» WORK ORDER
In the entries below, count every line that has the string "green", and answer with that count alone.

(Collected data entries)

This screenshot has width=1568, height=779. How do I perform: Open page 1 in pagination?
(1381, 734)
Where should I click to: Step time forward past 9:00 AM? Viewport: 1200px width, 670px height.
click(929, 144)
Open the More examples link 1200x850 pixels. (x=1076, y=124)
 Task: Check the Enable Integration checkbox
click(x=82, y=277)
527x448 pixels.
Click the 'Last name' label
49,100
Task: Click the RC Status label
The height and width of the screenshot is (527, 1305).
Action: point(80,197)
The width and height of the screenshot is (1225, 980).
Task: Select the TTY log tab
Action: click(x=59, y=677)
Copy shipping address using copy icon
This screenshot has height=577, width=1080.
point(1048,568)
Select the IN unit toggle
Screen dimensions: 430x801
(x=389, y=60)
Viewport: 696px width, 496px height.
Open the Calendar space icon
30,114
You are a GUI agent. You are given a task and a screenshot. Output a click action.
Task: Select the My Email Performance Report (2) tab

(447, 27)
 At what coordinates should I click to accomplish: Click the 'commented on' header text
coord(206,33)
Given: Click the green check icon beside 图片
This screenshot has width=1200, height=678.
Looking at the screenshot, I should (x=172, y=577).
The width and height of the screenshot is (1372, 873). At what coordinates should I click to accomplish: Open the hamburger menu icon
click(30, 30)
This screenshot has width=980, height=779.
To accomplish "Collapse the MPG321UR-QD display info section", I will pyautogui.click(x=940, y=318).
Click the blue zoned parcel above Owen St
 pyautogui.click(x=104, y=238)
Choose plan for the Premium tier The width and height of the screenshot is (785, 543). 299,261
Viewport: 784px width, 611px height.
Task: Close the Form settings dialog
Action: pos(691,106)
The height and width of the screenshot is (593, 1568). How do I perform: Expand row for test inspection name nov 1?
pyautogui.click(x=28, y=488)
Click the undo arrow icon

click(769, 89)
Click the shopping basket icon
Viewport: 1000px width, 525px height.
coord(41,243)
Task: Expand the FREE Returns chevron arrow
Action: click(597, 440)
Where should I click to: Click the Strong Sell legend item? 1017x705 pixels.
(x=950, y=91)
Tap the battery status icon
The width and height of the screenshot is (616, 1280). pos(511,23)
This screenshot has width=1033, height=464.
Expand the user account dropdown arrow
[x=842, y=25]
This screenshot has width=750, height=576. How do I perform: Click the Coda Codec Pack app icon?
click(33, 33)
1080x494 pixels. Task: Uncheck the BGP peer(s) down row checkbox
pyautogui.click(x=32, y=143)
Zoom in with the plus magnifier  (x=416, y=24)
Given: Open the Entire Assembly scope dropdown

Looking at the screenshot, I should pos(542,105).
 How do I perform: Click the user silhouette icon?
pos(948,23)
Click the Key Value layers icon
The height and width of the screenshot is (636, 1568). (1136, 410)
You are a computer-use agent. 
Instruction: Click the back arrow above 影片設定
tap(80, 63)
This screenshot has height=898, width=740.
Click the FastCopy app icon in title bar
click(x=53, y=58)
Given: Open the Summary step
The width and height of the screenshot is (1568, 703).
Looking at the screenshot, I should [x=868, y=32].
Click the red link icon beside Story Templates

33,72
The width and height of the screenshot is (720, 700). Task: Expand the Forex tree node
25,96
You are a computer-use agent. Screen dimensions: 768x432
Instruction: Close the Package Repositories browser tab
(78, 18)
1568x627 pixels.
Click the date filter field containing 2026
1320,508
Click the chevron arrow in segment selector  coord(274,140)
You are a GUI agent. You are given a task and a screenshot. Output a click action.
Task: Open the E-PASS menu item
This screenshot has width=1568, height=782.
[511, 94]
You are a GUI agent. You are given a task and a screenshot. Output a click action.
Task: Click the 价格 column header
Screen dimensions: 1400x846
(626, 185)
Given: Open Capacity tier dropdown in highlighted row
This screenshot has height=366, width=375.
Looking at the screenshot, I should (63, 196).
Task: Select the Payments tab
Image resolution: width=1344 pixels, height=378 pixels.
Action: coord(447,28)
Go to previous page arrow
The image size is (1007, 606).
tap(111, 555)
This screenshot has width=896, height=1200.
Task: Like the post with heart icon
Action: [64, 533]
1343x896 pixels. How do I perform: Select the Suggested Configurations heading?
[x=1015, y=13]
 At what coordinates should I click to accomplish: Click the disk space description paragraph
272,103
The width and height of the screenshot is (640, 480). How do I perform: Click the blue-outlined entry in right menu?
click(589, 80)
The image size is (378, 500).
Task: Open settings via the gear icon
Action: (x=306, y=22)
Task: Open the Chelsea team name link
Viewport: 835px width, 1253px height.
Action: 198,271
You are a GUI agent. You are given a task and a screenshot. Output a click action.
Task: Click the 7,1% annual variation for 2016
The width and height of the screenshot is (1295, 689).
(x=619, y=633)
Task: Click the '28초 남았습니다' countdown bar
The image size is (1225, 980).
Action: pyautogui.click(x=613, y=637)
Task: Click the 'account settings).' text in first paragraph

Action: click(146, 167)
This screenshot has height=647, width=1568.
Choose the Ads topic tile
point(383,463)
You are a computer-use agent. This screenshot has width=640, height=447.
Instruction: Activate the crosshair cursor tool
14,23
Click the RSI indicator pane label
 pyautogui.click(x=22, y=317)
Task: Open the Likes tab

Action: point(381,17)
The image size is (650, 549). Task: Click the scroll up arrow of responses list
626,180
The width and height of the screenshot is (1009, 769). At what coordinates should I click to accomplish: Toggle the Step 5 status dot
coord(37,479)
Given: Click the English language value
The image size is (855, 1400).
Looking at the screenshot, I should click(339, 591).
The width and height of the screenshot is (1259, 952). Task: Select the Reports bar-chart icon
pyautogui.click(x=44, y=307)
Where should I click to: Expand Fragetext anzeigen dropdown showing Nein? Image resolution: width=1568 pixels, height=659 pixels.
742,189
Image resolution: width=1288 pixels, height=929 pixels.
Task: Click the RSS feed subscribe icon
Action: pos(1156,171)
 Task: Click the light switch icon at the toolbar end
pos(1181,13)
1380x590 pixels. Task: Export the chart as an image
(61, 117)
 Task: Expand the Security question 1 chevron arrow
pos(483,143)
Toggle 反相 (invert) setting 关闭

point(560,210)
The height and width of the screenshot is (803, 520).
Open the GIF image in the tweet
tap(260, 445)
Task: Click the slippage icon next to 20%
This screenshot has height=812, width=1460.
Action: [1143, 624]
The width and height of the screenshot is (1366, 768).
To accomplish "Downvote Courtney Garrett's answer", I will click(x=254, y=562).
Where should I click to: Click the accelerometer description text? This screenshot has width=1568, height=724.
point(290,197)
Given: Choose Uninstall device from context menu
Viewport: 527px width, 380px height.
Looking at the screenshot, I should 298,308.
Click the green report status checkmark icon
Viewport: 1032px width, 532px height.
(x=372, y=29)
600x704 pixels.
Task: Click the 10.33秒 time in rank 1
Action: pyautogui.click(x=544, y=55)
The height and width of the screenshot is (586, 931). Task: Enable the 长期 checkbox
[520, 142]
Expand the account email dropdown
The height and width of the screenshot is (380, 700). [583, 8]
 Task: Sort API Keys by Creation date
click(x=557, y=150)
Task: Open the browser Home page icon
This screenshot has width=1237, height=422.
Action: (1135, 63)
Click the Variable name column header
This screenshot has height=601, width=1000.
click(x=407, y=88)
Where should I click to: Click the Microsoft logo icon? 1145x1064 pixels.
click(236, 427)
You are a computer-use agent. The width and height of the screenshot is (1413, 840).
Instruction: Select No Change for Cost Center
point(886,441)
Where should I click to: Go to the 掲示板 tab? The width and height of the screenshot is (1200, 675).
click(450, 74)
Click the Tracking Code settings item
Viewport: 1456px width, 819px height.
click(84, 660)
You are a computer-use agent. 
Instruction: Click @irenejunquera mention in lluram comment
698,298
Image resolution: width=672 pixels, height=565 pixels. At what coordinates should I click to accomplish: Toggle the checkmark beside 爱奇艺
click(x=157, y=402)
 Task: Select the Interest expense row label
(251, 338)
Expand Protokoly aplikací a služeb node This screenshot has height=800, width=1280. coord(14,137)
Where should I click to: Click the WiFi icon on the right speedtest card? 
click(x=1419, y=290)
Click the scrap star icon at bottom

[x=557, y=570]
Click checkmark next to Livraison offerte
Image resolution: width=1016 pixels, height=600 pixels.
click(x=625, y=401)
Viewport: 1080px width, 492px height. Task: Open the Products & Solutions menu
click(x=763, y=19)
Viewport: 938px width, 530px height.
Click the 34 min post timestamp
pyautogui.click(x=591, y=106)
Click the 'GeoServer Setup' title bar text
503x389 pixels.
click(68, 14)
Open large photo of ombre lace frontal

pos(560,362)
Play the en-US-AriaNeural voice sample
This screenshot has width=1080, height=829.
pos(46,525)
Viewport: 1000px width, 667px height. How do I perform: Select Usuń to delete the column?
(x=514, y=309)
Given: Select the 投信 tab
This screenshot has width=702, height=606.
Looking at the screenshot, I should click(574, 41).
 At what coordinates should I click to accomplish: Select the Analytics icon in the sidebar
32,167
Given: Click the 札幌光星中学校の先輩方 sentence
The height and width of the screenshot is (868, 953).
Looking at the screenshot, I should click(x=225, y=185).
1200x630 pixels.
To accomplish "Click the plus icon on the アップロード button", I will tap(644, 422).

» SOLUTION TO THE PROBLEM
2